I had a miserable Saturday night. I woke up sick to my stomach and got very little sleep. Sunday was our scheduled annual day at the Museum of Flight, and all I could think of was whether there was a way I could get out of it. Hmm, I’m the lead contact person. I’m hosting two games. Nope, I was in up to my neck, so I had to make the best of it. At least by 7:00 A.M. I was starting to feel a little better. So on about four and a half hours sleep I stopped at Starbucks on the way out of town and headed for South Seattle.
I think I write about the Museum of Flight every year. I’m not sure I have tons of new stuff to say about it, except this: we are incredibly lucky to be there every year. It’s super difficult to find an inexpensive venue in the middle of Seattle to host gaming activities. Yet the Museum folks ask us back every year. They give us a wonderful space in the Great Gallery under the SR-71, which can be good and bad, but mostly good, and they pay for our admission. That’s right my guys get in for free to do the things we love to do: spend time together and play games. That doesn’t mean things are always perfect. This year we got booted from our planned November 1st day due to an emergency memorial service planned by a board member. But generally the folks there work with us.
The date change reduced our attendance, but it was still a very fun day. Sven Lugar ran his very attractive All Quiet on the Martian Front, while Lloyd Bowler, making the trip up from Astoria, ran Wings of Glory. Paul Grandstaff and Al Rivers ran some WWII Check Your Six, while Scott Murphy ran an afternoon game of Star Wars Armada. Armada and WOG attracted nice audiences of Museum attendees and we saw groups of parents and grandparents gathered around tables to help their kids play the games. Dave Schueler manned the information desk and talked up the hobby with Museum visitors. For the first time attendees said they timed their visit to the museum to coincide with our game day.
I ran two games. In the morning, it was a full six person crowd of air racers. Friends, many I’ve known and gamed with for decades ran my little Shapeways planes around the board. As always, my role was to keep the game moving and goad the players into various acts of folly. Not many crashes today, though a couple players ran of out of gas. Scott Abbott, leading the race all the way, ran out of gas on the last turn and landed his plane a hex short of the finish line. Gary Griess motored past him in the Gee Bee R-1 for the win.
in the afternoon I ran Thunderboats!! The game is always popular with visitors. There are lots of memories of the early boats I have. One observer had been a member of a pit crew in the 70’s, and gave the game his seal of approval. That made my day.
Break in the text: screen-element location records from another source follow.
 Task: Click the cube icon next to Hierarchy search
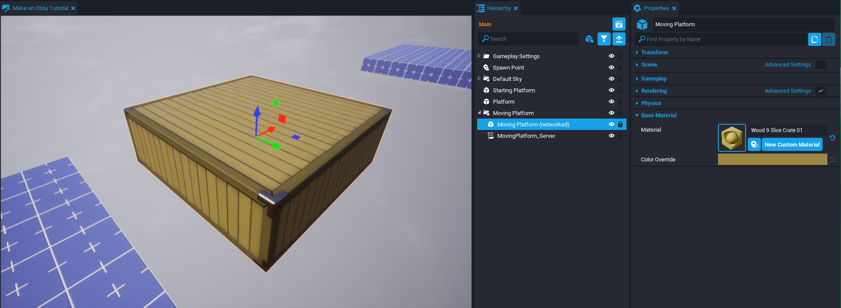coord(589,39)
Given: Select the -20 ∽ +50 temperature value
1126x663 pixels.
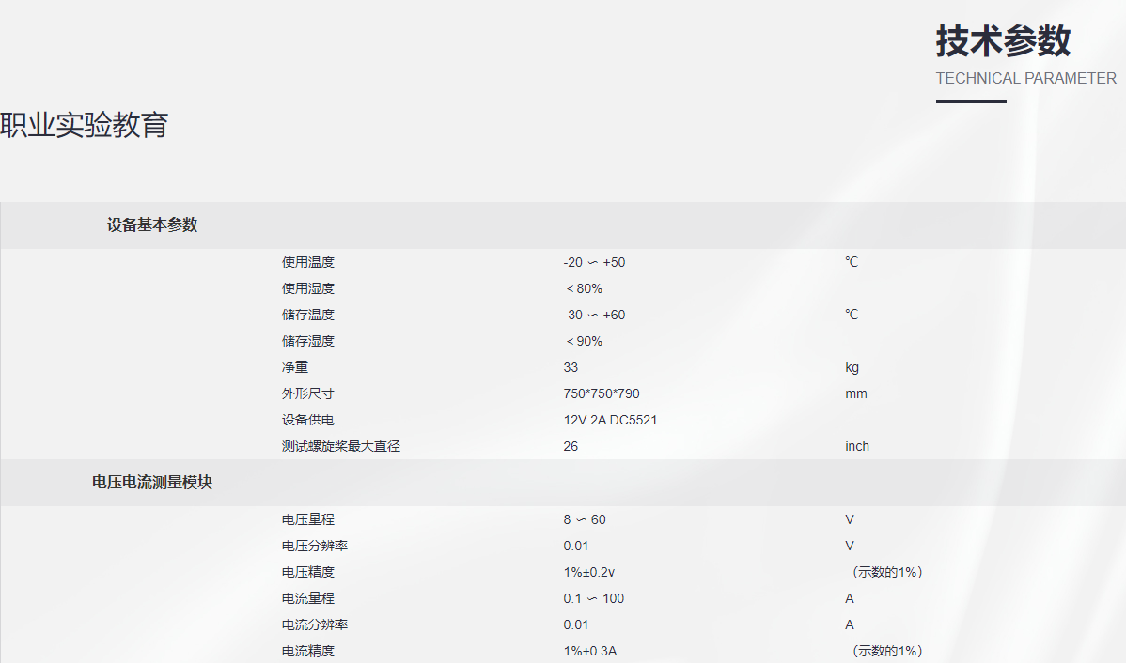Looking at the screenshot, I should click(594, 262).
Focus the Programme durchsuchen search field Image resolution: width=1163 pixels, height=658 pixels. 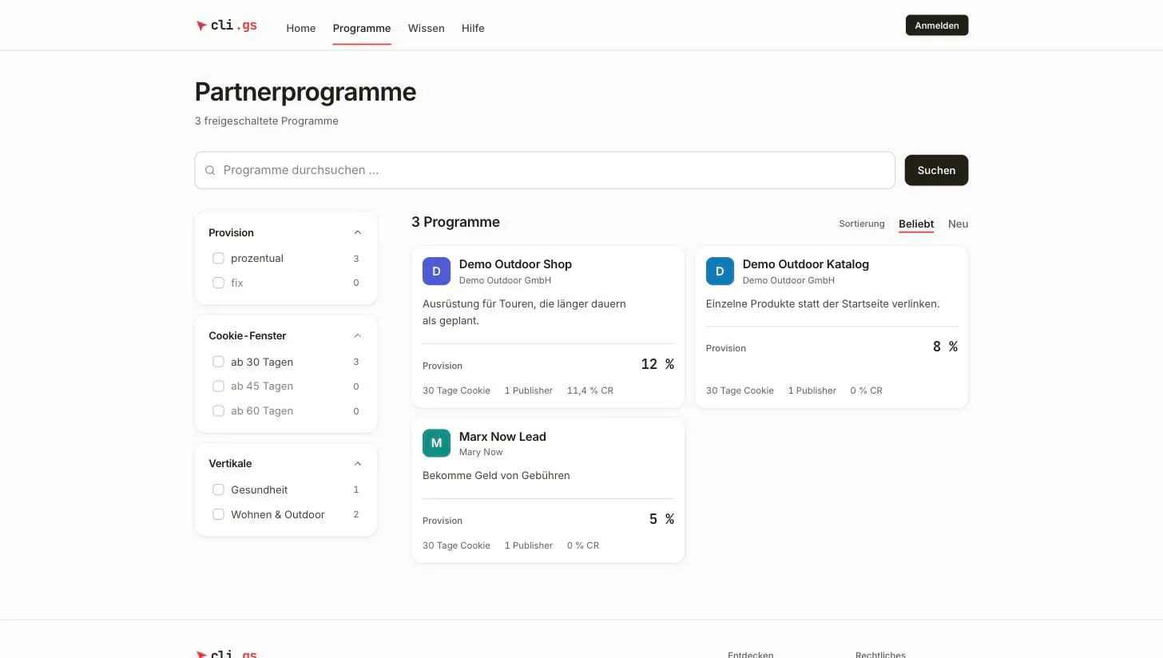click(x=545, y=170)
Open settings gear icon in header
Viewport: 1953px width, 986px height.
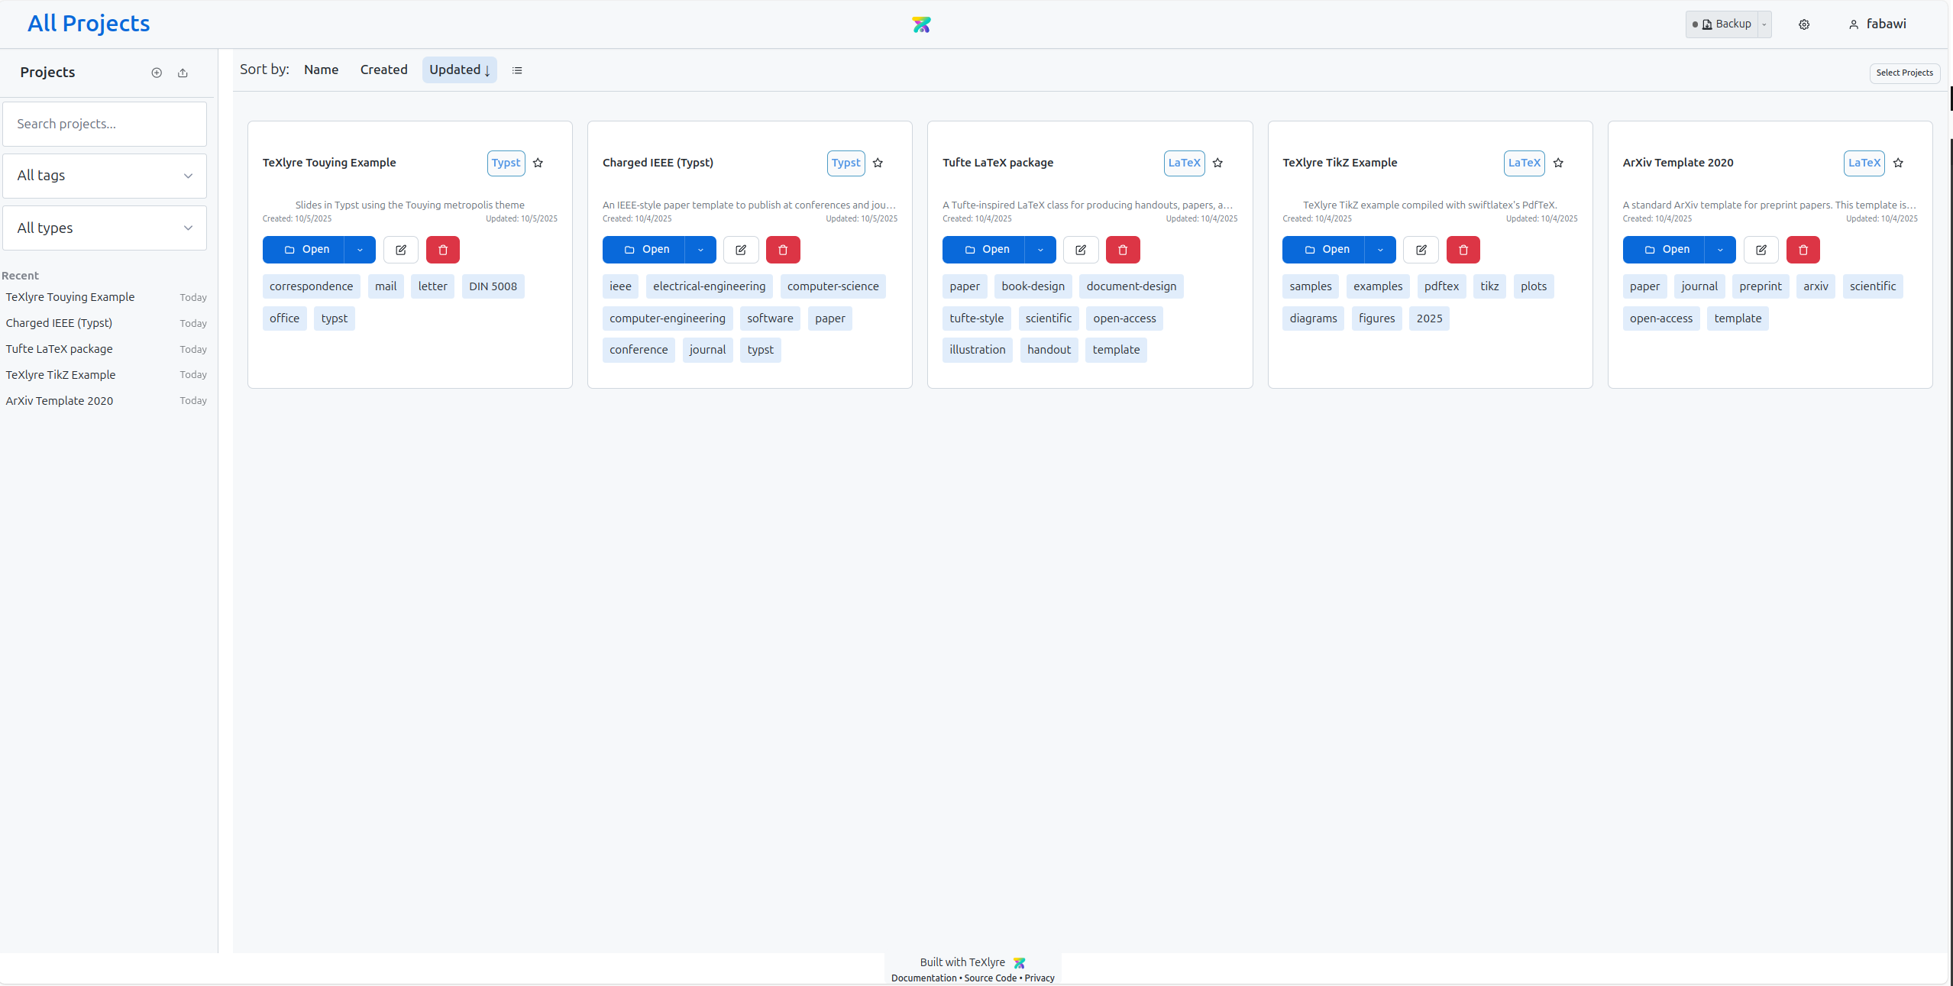point(1804,24)
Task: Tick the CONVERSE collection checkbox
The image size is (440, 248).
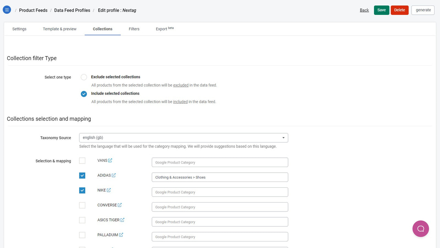Action: point(82,205)
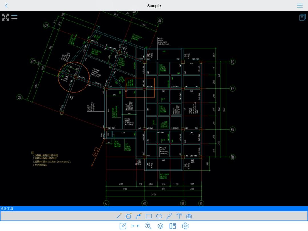308x231 pixels.
Task: Open the layers manager
Action: pyautogui.click(x=161, y=226)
We had only four racers, so I decided to play too. I chose the brand, spankin’ new Squire Shop boat. But you know how it is with new miniatures. If they perform poorly in their first action, they are cursed forever. Thankfully, that didn’t happen. Everyone seemed to take nitrous bottles for their boats. The nitrous oxide additive gave bursts of power for boats in the late 60’s, but the highly flammable material could also have some deleterious effects, including fire and explosions. It seemed every other turn a boat was zooming ahead, but then slowed as they tried to douse the fire from nitrous oxide explosion. I didn’t take a nitrous bottle, but stuck with my tried and true plan of going as hard as I could, pushing each turn with a great driver until my boat was in serious danger of breaking down. I got some good movement die rolls as well as consistently strong die rolls to support the risks I took. Squire Shop took the lead in the second lap and won the race despite a couple of late nitrous fueled charges.
It was a good day, and we wrapped up early. I’ve given up most of my NHMGS responsibilities in the last year, but I’ll probably hang on to the scheduling the Museum day. It’s always a lot of fun, and I am always grateful for the opportunity to game there.